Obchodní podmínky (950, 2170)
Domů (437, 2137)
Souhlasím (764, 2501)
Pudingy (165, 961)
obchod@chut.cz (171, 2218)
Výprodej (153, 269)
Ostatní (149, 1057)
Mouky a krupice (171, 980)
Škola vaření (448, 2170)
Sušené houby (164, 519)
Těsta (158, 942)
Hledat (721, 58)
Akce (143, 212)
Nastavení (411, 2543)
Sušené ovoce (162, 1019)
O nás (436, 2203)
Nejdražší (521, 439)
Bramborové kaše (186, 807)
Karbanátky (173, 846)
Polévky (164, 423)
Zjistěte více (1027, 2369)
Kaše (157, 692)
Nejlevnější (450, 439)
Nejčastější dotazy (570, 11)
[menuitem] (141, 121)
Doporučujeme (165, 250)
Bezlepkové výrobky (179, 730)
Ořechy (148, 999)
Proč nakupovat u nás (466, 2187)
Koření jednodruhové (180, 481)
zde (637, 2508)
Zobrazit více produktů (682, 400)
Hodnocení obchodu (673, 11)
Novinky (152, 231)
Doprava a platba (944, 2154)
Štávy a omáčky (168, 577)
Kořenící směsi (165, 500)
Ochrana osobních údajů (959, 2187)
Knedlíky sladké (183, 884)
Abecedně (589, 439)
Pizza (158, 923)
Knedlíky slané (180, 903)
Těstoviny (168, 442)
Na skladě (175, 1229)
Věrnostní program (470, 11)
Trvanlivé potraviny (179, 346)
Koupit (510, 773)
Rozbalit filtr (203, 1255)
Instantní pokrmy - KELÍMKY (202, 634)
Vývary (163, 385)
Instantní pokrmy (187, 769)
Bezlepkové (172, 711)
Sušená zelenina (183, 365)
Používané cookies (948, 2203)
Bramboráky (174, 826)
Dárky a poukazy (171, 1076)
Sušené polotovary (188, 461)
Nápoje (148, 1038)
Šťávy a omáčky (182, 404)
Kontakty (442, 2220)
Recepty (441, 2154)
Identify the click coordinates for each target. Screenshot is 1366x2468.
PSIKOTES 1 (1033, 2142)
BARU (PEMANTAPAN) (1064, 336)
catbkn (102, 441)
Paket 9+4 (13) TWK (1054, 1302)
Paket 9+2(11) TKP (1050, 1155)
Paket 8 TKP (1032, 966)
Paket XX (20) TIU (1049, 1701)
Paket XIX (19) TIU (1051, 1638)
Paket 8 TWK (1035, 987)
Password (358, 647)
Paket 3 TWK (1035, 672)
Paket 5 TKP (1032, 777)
◆ ◆ ◆ ◆ ◆ ◆ ◆
§ **Try it**: Exact copy required. Repeat the material above in full.

§ **Solution**:
Obchodní podmínky (950, 2170)
Domů (437, 2137)
Souhlasím (764, 2501)
Pudingy (165, 961)
obchod@chut.cz (171, 2218)
Výprodej (153, 269)
Ostatní (149, 1057)
Mouky a krupice (171, 980)
Škola vaření (448, 2170)
Sušené houby (164, 519)
Těsta (158, 942)
Hledat (721, 58)
Akce (143, 212)
Nastavení (411, 2543)
Sušené ovoce (162, 1019)
O nás (436, 2203)
Nejdražší (521, 439)
Bramborové kaše (186, 807)
Karbanátky (173, 846)
Polévky (164, 423)
Zjistěte více (1027, 2369)
Kaše (157, 692)
Nejlevnější (450, 439)
Nejčastější dotazy (570, 11)
[menuitem] (141, 121)
Doporučujeme (165, 250)
Bezlepkové výrobky (179, 730)
Ořechy (148, 999)
Proč nakupovat u nás (466, 2187)
Koření jednodruhové (180, 481)
zde (637, 2508)
Zobrazit více produktů (682, 400)
Hodnocení obchodu (673, 11)
Novinky (152, 231)
Doprava a platba (944, 2154)
Štávy a omáčky (168, 577)
Kořenící směsi (165, 500)
Ochrana osobních údajů (959, 2187)
Knedlíky sladké (183, 884)
Abecedně (589, 439)
Pizza (158, 923)
Knedlíky slané (180, 903)
Těstoviny (168, 442)
Na skladě (175, 1229)
Věrnostní program (470, 11)
Trvanlivé potraviny (179, 346)
Koupit (510, 773)
Rozbalit filtr (203, 1255)
Instantní pokrmy - KELÍMKY (202, 634)
Vývary (163, 385)
Instantní pokrmy (187, 769)
Bezlepkové (172, 711)
Sušená zelenina (183, 365)
Používané cookies (948, 2203)
Bramboráky (174, 826)
Dárky a poukazy (171, 1076)
Sušené polotovary (188, 461)
Nápoje (148, 1038)
Šťávy a omáčky (182, 404)
Kontakty (442, 2220)
Recepty (441, 2154)
Identify the click coordinates for each target. Screenshot is 1366x2468.
PSIKOTES 1 (1033, 2142)
BARU (PEMANTAPAN) (1064, 336)
catbkn (102, 441)
Paket 9+4 (13) TWK (1054, 1302)
Paket 9+2(11) TKP (1050, 1155)
Paket 8 TKP (1032, 966)
Paket XX (20) TIU (1049, 1701)
Paket XIX (19) TIU (1051, 1638)
Paket 8 TWK (1035, 987)
Password (358, 647)
Paket 3 TWK (1035, 672)
Paket 5 TKP (1032, 777)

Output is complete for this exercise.